Обсудив некоторые подробности, мы наконец сосредоточились на происходящем на сцене. А там маленькое государство пыталось избежать дефолта, женив героя-любовника на приме, изображавшей богатую вдову с состоянием больше, чем весь бюджет Понтеведро.

— Погодите… Понтеведро, костюмы балканские, это же намек на Монтенегро, на Черногорию?

— Ну да, у них долг в черт-те сколько миллионов, вот и высмеивают.

— Мда, даже в оперетте не скроешься от злобы дня.

— Что поделать. Кстати, это хорошо объясняет, почему российская дипломатия на Балканах провалится — должны-то не нам, кредиторы Австрия и Франция, вот они и будут музыку заказывать, — не преминул я провести очередной урок политграмоты.

Красин после успешной женитьбы графа Данило на веселой вдове и выходов артистов на поклоны отговорился больной головой и укатил на извозчике, а мы с Борисом решили пройтись по местному Бродвею. Респектабельная публика валила из театров и закручивалась у входов в рестораны, в этой толчее еще два господина были никому не интересны.

— Вот все хочу спросить, Сосед, откуда вы все это знаете? И Кимберли, и поезд, и Джордж Лесли? И аналитика ваша безошибочная…

А мальчик-то вырос.

И задает очень правильные, хоть и щекотливые донельзя вопросы. И смотрит так искоса, оценивающе, хотя десять лет закрывал глаза. Да и то, сколько можно не замечать мои странности? Лезет, лезет чуждость моя этому времени, внимательный и системный наблюдатель ее рано или поздно видит.

— Читал много. А прогнозы… черт его знает, в какой-то момент понимаю, что будет именно так, вроде озарения. Вы мне вот что скажите, Крамер. Что Гришу вы проверяли, это понятно, а вот остальных? — предпочел я съехать с опасной темы. — Никитича, например?

Савинков поиграл желваками.

— Я всех проверяю.

— И меня?

Наш контрразведчик в изумлении остановился посреди улицы Надьмезе.

— Нет… вас — нет.

— А почему? Вдруг я на англичан работаю, например?

— Да ну, бросьте, Сосед! А Кимберли, а сейчас вот?

— Кимберли, говорите… А как еще втюхать вам мешок алмазов и чтобы никто ничего не заподозрил?

— Но зачем???

— Да черт их знает. Гадит англичанка и все тут.

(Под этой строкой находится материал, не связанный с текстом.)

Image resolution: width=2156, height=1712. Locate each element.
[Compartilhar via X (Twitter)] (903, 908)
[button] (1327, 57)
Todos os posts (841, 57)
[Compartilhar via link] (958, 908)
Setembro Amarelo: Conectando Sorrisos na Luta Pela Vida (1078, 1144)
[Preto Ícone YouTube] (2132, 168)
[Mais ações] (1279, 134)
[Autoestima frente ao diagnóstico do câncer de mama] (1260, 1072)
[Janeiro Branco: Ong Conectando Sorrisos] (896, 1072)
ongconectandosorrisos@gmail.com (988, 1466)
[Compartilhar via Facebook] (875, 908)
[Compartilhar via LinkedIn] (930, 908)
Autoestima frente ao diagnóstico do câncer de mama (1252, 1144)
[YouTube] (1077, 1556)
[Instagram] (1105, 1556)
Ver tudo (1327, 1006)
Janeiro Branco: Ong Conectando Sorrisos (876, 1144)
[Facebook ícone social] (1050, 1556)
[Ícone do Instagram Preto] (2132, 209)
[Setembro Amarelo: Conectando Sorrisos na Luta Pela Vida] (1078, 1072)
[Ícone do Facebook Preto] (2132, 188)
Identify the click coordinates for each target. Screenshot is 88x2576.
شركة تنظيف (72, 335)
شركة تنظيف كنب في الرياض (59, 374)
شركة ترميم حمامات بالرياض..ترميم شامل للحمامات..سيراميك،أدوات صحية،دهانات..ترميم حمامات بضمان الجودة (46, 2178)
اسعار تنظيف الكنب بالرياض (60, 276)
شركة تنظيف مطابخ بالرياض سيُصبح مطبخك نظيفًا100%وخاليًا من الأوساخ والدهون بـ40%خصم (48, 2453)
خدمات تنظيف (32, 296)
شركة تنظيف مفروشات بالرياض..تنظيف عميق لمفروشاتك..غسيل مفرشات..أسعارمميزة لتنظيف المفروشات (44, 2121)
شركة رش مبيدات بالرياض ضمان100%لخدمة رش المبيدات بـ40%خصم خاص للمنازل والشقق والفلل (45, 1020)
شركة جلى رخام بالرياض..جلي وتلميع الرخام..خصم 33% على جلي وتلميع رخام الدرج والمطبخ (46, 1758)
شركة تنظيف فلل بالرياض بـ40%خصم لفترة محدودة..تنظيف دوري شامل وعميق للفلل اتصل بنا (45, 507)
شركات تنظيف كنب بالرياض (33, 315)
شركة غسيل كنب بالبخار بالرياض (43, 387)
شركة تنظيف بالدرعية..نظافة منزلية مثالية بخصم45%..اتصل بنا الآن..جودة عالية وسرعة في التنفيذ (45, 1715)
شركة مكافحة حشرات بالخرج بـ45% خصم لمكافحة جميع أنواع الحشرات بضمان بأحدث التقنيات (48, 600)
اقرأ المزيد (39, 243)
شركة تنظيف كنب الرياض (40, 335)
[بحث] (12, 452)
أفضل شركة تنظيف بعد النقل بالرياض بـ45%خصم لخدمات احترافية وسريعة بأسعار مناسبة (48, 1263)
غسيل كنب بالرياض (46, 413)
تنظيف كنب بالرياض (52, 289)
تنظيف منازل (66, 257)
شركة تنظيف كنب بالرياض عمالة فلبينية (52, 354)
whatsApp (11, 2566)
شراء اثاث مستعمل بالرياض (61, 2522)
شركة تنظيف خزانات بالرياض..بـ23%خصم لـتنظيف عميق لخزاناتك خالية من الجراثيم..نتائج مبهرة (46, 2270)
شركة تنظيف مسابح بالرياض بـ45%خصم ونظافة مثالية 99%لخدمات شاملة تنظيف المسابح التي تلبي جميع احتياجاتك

— Тьфу на вас, — в сердцах плюнул Савинков. — Вот умеете вы все с ног на голову перевернуть!

— А вы не стесняйтесь, проверяйте и меня тоже.

Борис опять остановился.

— Но как? Вы же все эти способы знаете, сами им учили!

— Ну так придумайте новые, надо развиваться, изобретать, создавать новое. А то вдруг я чей-нибудь агент, — и я дружески пихнул Савинкова локтем.

***

Из Будапешта Губанов двинулся в Прагу, Андронов в Мюнхен, Коля Муравский отправился в Краков, Носарь в Бухарест и дальше морем в Одессу. А вот Савинков и Красин поехали в Белград и Софию, оценить обстановку на месте.

А я — в Швейцарию, проведать одного там гения и парочку студентов.

Работа патентных контор была налажена не просто как часы, а как местный хронометр. Капавшие Эйнштейну проценты начисто сняли с него заботы по обеспечению семьи с двумя детьми и Альберт по самую свою буйную шевелюру зарылся в физику, развивая сделанное пятью годами ранее. Научное сообщество потихоньку впитывало его идеи, даже несогласные считали его выдающимся ученым, еще бы, такую замысловатую теорию придумать. Заодно он принял должность профессора Цюрихского университета, где читал лекции в том числе и Митяю, студенту уже третьего курса. И первокурснику Михненко.

Оба они работали в качестве стажеров в патентной конторе, выполняли разные поручения надзиравшего за ними Никиты Вельяминова, но заодно изучали подобранную мной литературу.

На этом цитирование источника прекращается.